Rimane dunque evidente come l’adozione dell’Agricoltura 4.0 in Italia incontri diversi ostacoli. Innanzitutto una barriera culturale nei confronti dell’innovazione e una limitata consapevolezza dei benefici, ma anche una certa immaturità da parte degli attori dell’offerta, che solo oggi si stanno strutturando per offrire soluzioni effettivamente in linea con i fabbisogni delle aziende, abituate a intrattenere relazioni con pochissime e consolidate aziende. “Perché le tecnologie digitali dispieghino completamente il proprio potenziale però occorre che si realizzino alcune condizioni – avverte Andrea Bacchetti, Condirettore dell’Osservatorio Smart AgriFood -. Innanzitutto, è necessaria l’estensione della banda larga ed extra-larga anche alle zone rurali per garantire l’interconnessione della filiera. Poi, servono sensibilità, competenza e propensione all’investimento da parte delle imprese, un fatto non scontato, considerando le esigue dimensioni medie”.

Rimane positivo il panorama delle startup Smart AgriFood. Escludendo quelle che si occupano di e-commerce, sono 182 le startup internazionali che operano nella filiera e hanno raccolto finanziamenti per 637 milioni di dollari.
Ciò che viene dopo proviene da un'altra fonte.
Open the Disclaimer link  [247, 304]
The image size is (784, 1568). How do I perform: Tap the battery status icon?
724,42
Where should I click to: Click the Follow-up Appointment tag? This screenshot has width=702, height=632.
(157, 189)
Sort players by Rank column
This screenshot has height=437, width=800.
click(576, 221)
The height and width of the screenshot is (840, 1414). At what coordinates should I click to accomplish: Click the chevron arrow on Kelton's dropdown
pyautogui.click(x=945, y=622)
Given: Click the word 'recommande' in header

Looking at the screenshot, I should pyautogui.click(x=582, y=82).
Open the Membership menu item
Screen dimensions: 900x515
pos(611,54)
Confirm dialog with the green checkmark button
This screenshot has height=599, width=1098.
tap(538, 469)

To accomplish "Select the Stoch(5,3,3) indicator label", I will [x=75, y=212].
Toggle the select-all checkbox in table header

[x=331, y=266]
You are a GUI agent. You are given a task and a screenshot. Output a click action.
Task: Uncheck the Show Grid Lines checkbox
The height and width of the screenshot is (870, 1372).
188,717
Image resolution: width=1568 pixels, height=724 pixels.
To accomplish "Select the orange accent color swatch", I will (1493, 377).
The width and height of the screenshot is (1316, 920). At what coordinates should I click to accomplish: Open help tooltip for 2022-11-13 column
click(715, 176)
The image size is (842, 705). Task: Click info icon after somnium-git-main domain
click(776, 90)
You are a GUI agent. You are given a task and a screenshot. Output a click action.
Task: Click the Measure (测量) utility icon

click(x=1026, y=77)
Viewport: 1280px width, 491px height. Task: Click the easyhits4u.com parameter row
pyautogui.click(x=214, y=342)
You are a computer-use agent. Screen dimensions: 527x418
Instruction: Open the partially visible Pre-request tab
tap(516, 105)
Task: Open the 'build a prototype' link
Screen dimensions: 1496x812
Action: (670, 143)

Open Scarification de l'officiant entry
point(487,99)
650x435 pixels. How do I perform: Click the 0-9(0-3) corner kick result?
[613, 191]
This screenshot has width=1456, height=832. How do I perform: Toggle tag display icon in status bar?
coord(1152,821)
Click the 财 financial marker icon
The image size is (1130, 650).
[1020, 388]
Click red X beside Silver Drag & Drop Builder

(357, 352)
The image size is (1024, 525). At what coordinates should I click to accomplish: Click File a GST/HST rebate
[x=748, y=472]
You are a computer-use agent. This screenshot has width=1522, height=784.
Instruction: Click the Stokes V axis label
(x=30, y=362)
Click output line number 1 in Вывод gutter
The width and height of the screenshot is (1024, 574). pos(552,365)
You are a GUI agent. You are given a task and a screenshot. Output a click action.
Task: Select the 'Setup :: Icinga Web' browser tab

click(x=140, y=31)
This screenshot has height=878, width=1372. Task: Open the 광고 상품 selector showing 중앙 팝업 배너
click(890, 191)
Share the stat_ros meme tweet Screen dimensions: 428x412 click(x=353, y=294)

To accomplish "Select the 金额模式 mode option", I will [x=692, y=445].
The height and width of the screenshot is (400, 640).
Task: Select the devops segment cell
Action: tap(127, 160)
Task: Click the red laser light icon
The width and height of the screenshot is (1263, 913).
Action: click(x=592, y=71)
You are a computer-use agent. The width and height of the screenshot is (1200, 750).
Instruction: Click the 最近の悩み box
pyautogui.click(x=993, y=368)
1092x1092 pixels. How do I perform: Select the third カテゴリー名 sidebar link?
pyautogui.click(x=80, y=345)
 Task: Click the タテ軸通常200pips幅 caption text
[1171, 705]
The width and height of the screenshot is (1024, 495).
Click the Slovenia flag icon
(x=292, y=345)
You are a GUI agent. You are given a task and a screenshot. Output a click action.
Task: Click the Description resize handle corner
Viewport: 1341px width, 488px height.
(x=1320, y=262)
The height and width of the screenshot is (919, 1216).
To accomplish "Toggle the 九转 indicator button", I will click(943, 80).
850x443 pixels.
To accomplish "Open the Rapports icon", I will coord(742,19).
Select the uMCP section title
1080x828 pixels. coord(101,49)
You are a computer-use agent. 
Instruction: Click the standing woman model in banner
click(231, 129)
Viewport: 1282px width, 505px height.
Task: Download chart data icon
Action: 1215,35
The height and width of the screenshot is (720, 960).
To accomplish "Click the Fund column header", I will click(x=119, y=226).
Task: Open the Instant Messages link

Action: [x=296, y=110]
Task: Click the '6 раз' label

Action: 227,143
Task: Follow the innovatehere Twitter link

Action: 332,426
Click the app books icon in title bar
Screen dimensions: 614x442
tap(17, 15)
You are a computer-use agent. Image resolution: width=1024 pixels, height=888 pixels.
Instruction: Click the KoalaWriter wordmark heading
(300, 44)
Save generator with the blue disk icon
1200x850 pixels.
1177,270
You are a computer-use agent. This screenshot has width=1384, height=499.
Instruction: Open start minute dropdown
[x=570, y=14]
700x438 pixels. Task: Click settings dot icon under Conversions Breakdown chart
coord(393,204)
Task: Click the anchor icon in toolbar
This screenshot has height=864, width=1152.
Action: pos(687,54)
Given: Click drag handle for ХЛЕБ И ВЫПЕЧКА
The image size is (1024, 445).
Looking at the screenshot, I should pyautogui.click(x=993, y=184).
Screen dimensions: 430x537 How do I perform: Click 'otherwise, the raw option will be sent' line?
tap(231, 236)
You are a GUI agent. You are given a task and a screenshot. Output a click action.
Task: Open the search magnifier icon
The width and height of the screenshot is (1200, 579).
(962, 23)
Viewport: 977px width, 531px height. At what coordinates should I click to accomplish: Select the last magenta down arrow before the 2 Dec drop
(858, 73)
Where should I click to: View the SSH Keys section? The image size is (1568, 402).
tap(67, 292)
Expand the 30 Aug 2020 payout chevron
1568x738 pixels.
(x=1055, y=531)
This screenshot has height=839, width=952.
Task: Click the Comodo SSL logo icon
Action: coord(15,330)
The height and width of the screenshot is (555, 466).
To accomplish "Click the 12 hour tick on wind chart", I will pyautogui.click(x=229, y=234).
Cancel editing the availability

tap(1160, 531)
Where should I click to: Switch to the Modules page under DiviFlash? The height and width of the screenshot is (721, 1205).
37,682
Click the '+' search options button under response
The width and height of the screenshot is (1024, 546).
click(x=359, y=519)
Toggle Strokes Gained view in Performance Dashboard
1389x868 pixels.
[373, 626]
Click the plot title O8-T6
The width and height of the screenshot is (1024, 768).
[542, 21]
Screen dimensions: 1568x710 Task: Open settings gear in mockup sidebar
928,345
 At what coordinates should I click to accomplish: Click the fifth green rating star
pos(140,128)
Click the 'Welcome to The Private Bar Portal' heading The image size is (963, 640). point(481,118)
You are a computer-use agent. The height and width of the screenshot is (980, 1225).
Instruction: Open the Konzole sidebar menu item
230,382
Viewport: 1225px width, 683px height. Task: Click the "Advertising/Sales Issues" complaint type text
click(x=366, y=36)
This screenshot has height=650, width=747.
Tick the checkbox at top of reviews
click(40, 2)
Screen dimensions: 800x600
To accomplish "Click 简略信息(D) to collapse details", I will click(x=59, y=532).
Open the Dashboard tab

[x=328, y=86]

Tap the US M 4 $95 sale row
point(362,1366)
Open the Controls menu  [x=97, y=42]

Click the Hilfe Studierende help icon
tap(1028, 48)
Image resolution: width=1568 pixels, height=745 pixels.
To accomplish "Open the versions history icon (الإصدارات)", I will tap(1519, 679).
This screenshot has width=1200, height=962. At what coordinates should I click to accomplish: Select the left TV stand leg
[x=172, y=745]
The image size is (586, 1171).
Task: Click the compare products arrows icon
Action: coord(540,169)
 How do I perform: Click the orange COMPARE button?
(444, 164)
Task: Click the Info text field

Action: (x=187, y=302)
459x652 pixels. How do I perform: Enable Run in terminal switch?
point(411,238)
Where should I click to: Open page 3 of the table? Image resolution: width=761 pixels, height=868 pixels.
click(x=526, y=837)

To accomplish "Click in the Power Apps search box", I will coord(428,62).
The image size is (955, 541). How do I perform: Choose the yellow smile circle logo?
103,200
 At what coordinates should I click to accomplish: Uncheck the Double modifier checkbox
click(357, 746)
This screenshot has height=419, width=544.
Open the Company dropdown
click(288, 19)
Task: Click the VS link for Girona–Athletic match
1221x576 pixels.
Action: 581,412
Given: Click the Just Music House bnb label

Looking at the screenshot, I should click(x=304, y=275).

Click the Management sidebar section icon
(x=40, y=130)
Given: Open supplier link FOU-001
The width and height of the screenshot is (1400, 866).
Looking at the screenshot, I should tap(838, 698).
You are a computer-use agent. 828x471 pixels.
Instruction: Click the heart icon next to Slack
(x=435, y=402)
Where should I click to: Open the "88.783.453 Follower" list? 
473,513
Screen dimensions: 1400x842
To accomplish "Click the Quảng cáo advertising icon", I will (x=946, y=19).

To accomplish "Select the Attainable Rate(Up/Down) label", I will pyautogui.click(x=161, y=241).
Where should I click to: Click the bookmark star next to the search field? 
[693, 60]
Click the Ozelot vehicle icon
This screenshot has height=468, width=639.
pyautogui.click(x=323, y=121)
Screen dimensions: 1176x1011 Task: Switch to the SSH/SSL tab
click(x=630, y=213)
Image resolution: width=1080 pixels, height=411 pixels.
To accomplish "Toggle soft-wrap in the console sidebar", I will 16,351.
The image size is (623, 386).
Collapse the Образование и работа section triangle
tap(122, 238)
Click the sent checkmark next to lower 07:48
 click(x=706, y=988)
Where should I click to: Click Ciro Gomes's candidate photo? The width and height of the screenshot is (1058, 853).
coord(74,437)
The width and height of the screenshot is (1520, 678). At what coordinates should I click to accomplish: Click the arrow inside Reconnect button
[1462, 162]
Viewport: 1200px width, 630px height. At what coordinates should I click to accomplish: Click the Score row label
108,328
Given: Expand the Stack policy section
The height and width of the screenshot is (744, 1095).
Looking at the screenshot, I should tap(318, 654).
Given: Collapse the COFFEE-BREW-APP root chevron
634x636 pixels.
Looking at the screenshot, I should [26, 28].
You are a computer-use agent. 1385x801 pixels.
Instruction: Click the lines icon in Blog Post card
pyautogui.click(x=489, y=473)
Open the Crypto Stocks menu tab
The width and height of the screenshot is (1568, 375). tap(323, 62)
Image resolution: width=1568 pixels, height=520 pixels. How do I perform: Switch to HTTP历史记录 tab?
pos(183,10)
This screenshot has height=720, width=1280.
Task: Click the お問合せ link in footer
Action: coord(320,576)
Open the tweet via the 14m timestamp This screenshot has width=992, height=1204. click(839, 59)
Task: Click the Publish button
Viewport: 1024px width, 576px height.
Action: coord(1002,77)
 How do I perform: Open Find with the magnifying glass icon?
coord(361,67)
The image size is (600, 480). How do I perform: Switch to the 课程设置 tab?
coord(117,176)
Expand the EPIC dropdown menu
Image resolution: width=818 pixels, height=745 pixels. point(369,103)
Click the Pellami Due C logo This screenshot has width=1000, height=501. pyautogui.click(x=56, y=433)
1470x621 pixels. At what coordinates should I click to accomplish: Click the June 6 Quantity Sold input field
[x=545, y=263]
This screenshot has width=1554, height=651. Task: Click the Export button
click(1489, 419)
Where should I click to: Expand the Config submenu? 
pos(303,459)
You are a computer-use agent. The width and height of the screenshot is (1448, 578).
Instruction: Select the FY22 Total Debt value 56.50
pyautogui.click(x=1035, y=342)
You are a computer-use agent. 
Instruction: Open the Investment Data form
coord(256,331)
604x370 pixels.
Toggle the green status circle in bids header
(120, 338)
Fra queste, ben l’11% è italiano (di cui la maggior parte nei settori ortofrutticolo, vitivinicolo e ceralicolo), a dimostrazione che il nostro paesenon ha affatto un ruolo marginale, anche se il finanziamento medio ricevuto (0,7 milioni di dollari, 14 milioni complessivi) è circa sei volte inferiore alla media mondiale.